2

I have a list of strings . I wanted to get all items in the list that starts with a character '&' and store them on a different list .. I tried looping each item and I found out that it is slow especially when the length of list is very large. Is there other ways to do it?

here is what I did.

myList=['& apple','^ banana','& pineapple']
newList=[]

for v in myList:
    if v.startswith('&'):
        newList.append(v)

thanks for reading ...

Ivan Kolesnikov
  • 1,787
  • 1
  • 29
  • 45

4 Answers4

5

There is a shorter way which is not necessarily faster: a list comprehension.

myList = ['& apple','^ banana','& pineapple']
newList = [v for v in myList if v.startswith('&')]

If you are doing lots of data processing, pandas may be faster:

import pandas
df = pandas.DataFrame({'myList': myList})
newList = df[df.myList.str.startswith('&')]

Finally, if this is too slow, it may be useful to do the categorization while you are building the first list. If it's very large, you're probably reading it from a file or doing computations, so you can build newList in that loop.

chthonicdaemon
  • 19,180
  • 2
  • 52
  • 66
  • 1
    This is an example of a perfect answer. Just great, thanks for sharing :) – developer_hatch May 11 '17 at 04:47
  • 1
    Using a generator won't protect you from having to iterate through all the elements. So if you use a couple of generators and iterate through them at the same time it can be faster than using three list comprehensions because you save the time of iterating, but iterating through a generator is not faster than iterating through a list. – chthonicdaemon May 11 '17 at 05:13
  • 1
    That syntax isn't quite right.... shouldn't the `if` be after the `for`? – tdelaney May 11 '17 at 05:29
4

Lets put the proposed solutions to the test - and add my own contribution which, blush blush, handily beats the rest. This test script is organized slowest to fastest.
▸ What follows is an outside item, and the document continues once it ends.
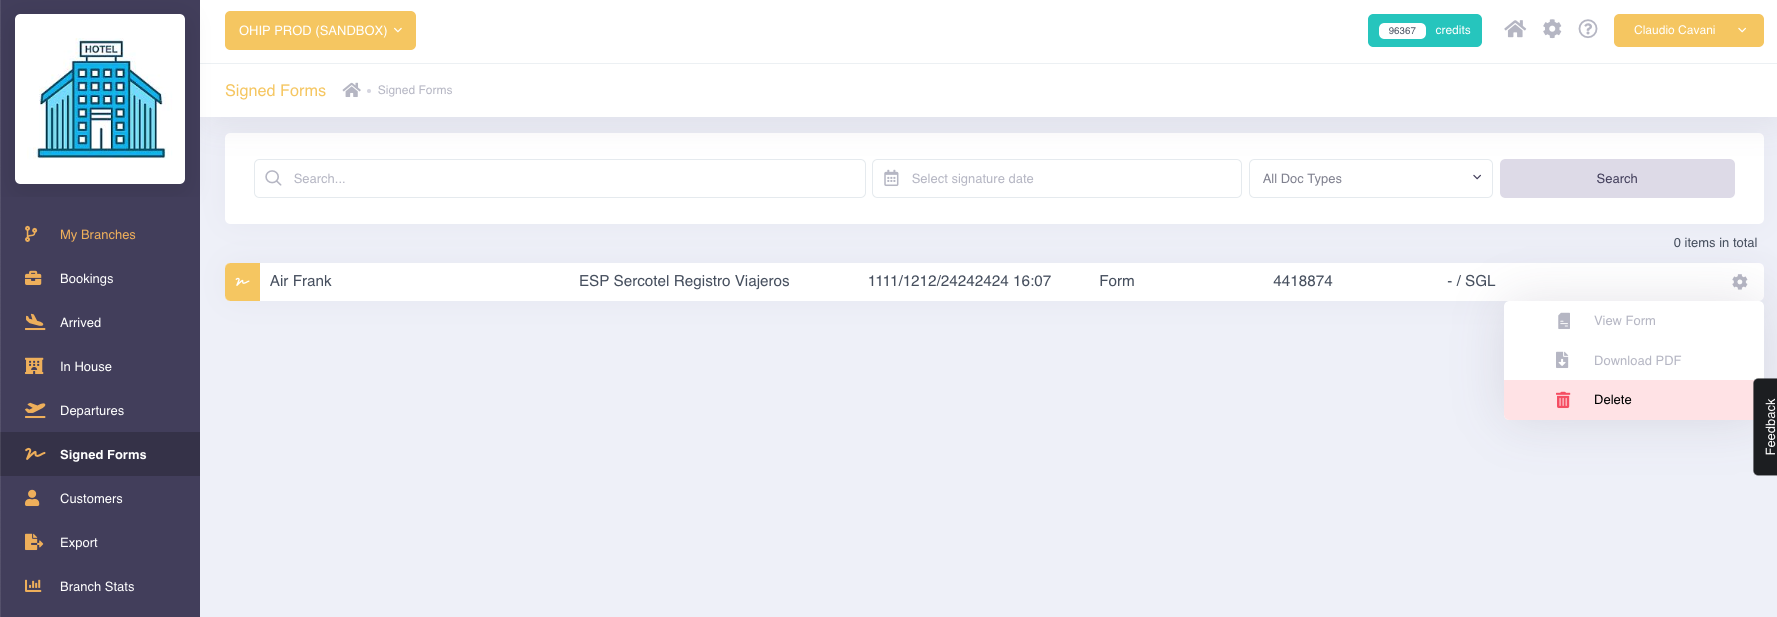The width and height of the screenshot is (1777, 617).
Task: Click the home icon in top bar
Action: (x=1515, y=29)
I use a list that is 50% matches. The original and yield cases perform worse the higher percentage of matches.

from timeit import timeit

# generate test with half matching
myList = ['&abc', 'def'] * 10000

def orig():
    newList = []
    for v in myList:
        if v.startswith('&'):
            newList.append(v)

print('orig')
print(timeit("orig()", setup="from __main__ import orig", number=5000))

def doyield():
    def inner(myList):
        for v in myList:
            if v.startswith('&'):
                yield v
    newList = list(inner(myList))

print('yield')
print(timeit("doyield()", setup="from __main__ import doyield", number=5000))

def comp1():
    newList = [v for v in myList if v.startswith('&')]

print('comprehension with startswith')
print(timeit("comp1()", setup="from __main__ import comp1", number=5000))

def comp2():
    newList = [v for v in myList if v and v[0]=='&']

print('comprehension with compare')
print(timeit("comp2()", setup="from __main__ import comp2", number=5000))

On my junky laptop:

orig
55.8570241928
yield
50.6004090309
comprehension with startswith
47.4232199192
comprehension with compare
24.5065619946

UPDATE

Lets throw the cython compiler at the problem and see what happens. Note, you have to install cython... easy on systems that have it packaged, otherwise checkout http://cython.org. I broke the tests into a separate module and have my new test module compile them on import. There are other ways to compile cython modules (see setup.py info on the cython web site), but this way is easy for this test. The downside is that the code compiles during the first run (you need to wait awhile) and may error out.

Interestingly, the original code runs much better - but the 4th is fastest by far.

test.py

from timeit import timeit

# generate test with half matching
myList = ['&abc', 'def'] * 10000

def orig():
    newList = []
    for v in myList:
        if v.startswith('&'):
            newList.append(v)

def doyield():
    def inner(myList):
        for v in myList:
            if v.startswith('&'):
                yield v
    newList = list(inner(myList))

def comp1():
    newList = [v for v in myList if v.startswith('&')]

def comp2():
    newList = [v for v in myList if v and v[0]=='&']

cytest.py

import pyximport
pyximport.install(pyimport = True)
from test2 import *
from timeit import timeit


print('orig')
print(timeit("orig()", setup="from __main__ import orig", number=5000))

print('yield')
print(timeit("doyield()", setup="from __main__ import doyield", number=5000))

print('comprehension with startswith')
print(timeit("comp1()", setup="from __main__ import comp1", number=5000))

print('comprehension with compare')
print(timeit("comp2()", setup="from __main__ import comp2", number=5000))

Running it I get

orig
29.2698290348
yield
31.7977068424
comprehension with startswith
29.41690588
comprehension with compare
4.69118189812
tdelaney
  • 73,364
  • 6
  • 83
  • 116
2

You could yield it instead to append them to a new list, like this:

myList=['& apple','^ banana','& pineapple']

def generates():
    for v in myList:
        if v.startswith('&'):
            yield v

then you can do things with the generator, like:

mygenerator = generates()
   for i in mygenerator:
   #do something
developer_hatch
  • 15,898
  • 3
  • 42
  • 75
2

Assuming that there are no single quote (') in the strings ...

from re import findall

myList=['& apple','^ banana','& pineapple']

newList=findall(r'&[^\']*',str(myList))